Natalia Moskvina (UAB) ‘Multilingual Variation in Language Comprehension in Large Language Models’
Seminari del CLT
Divendres, 23 de gener de 2026
Hora 15:30
Aula 202
Enllaç Teams
Abstract:
With recent advances in Artificial Intelligence (AI) tools and Large Language Models (LLMs) in particular, a growing number of people are turning to these systems for professional or personal assistance. This increasing influence calls for a thorough evaluation of their abilities in order to ensure safe and ethical use. Previous research demonstrated that LLMs still struggle to reach a human-like level of performance in a range of language aspects (e.g., Qiu et al., 2023; Collacciani et al., 2024; Dentella et al., 2024).
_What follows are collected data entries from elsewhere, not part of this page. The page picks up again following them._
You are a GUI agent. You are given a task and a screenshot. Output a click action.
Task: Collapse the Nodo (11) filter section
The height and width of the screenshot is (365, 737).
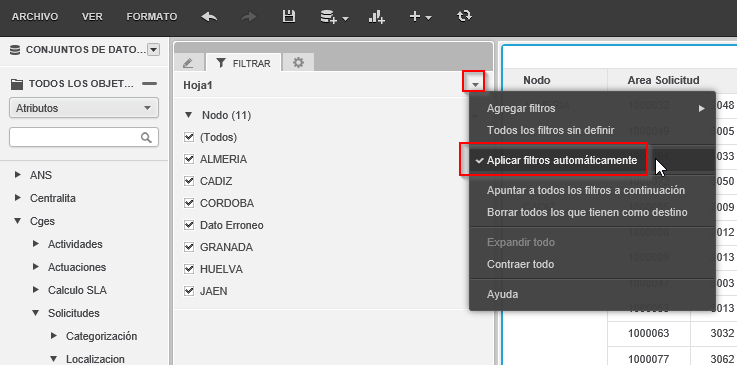(189, 115)
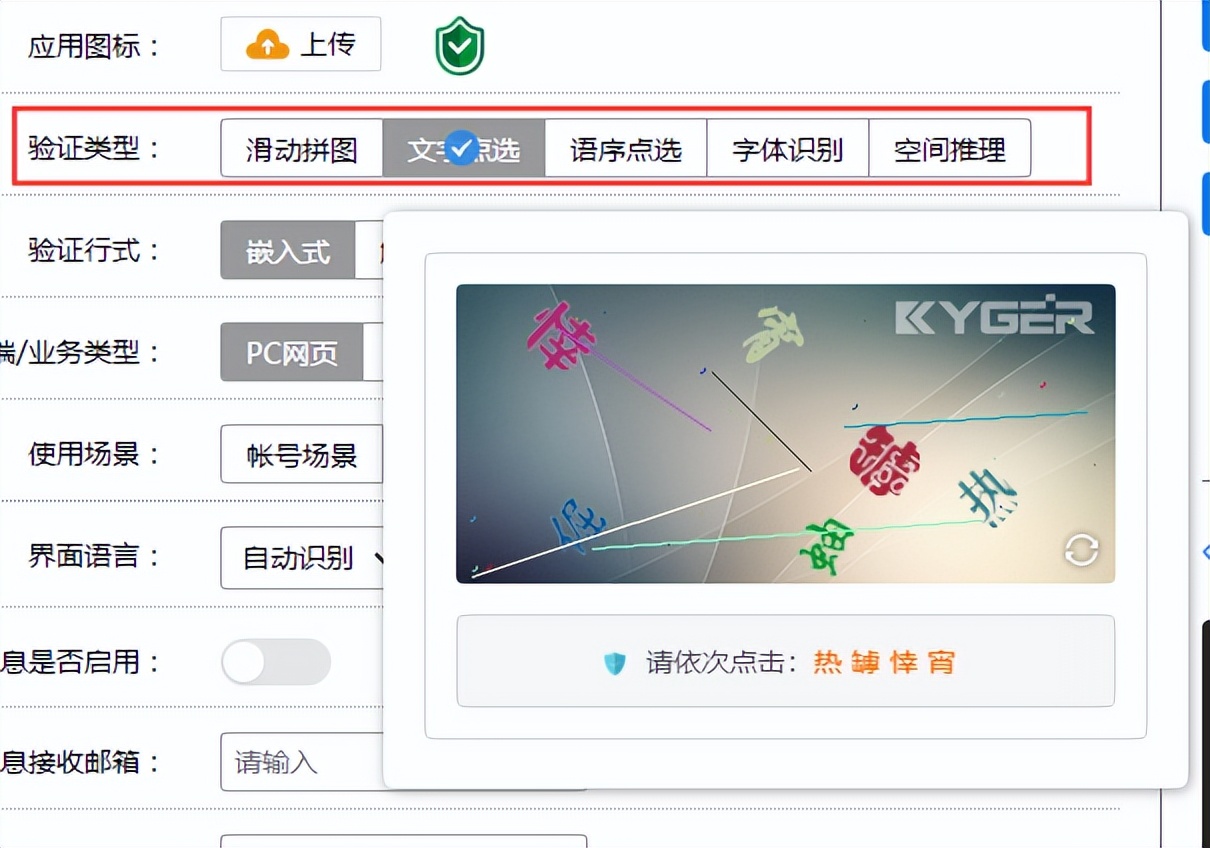1210x848 pixels.
Task: Switch to the 滑动拼图 verification tab
Action: coord(301,147)
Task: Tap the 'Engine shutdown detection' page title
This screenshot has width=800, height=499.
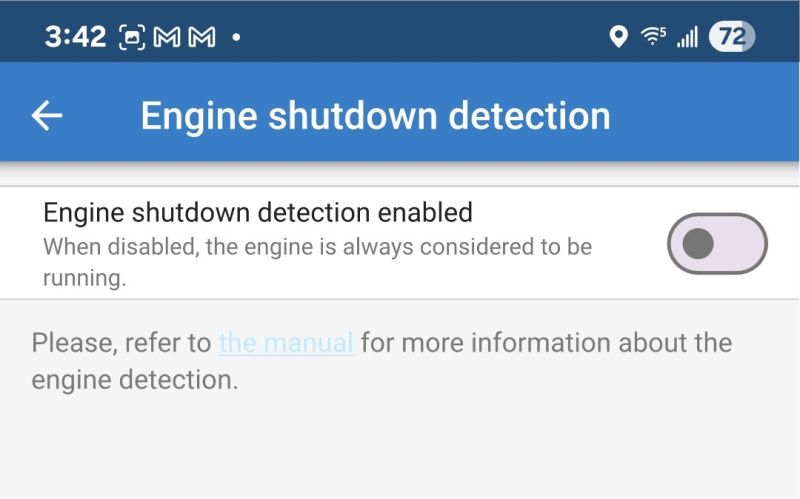Action: [x=376, y=116]
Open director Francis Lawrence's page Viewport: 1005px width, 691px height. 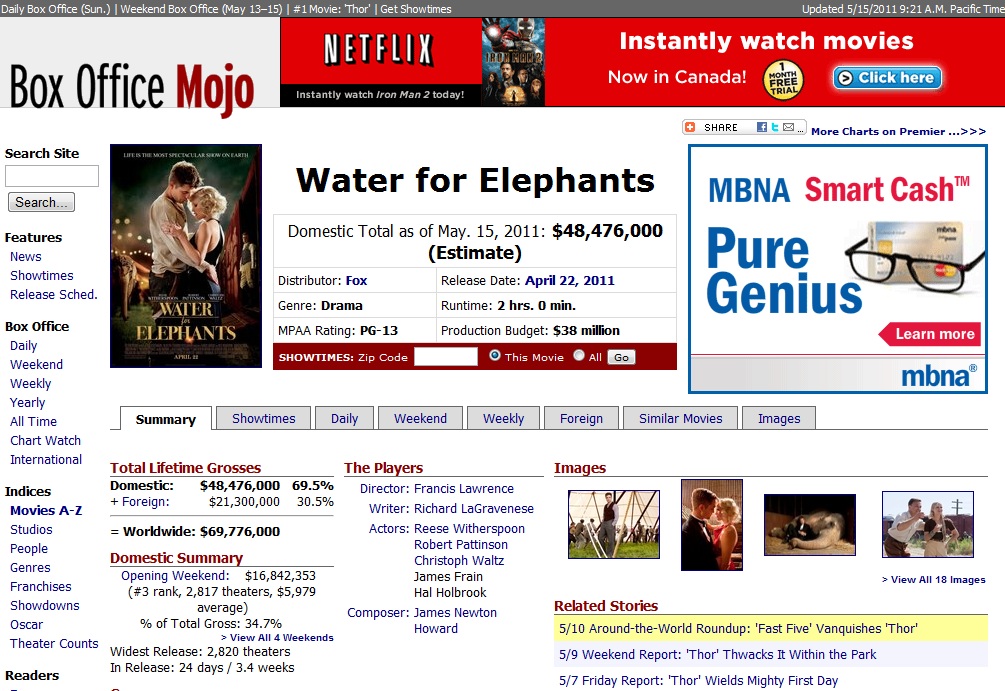pyautogui.click(x=463, y=489)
However, while models are trained and prompted in a variety of natural languages, it remains unexplored how their linguistic abilities vary across them, with the majority of studies focusing on English as the assumed dominant language of LLMs (Zhang et al., 2023). Our study aims to explore LLMs’ multilingual performance by evaluating their language comprehension across 12 diverse languages: English, German, Dutch, Spanish, Italian, Catalan, Greek, Russian, Turkish, Arabic, Chinese, and Japanese. The results show significant cross-linguistic variation in the accuracy of models’ responses, however, in contrast with previous findings, LLMs did not exhibit superior performance in English, while Spanish and Italian did score consistently high for all tested models. Additionally, humans significantly outperformed models across languages, with the exception of Spanish for GPT-4o and Italian for DeepSeek-V3, where they demonstrated a comparable level of language comprehension. The findings open the discussion about the reliability of models’ multilingual use as well as the challenges posed by different language systems.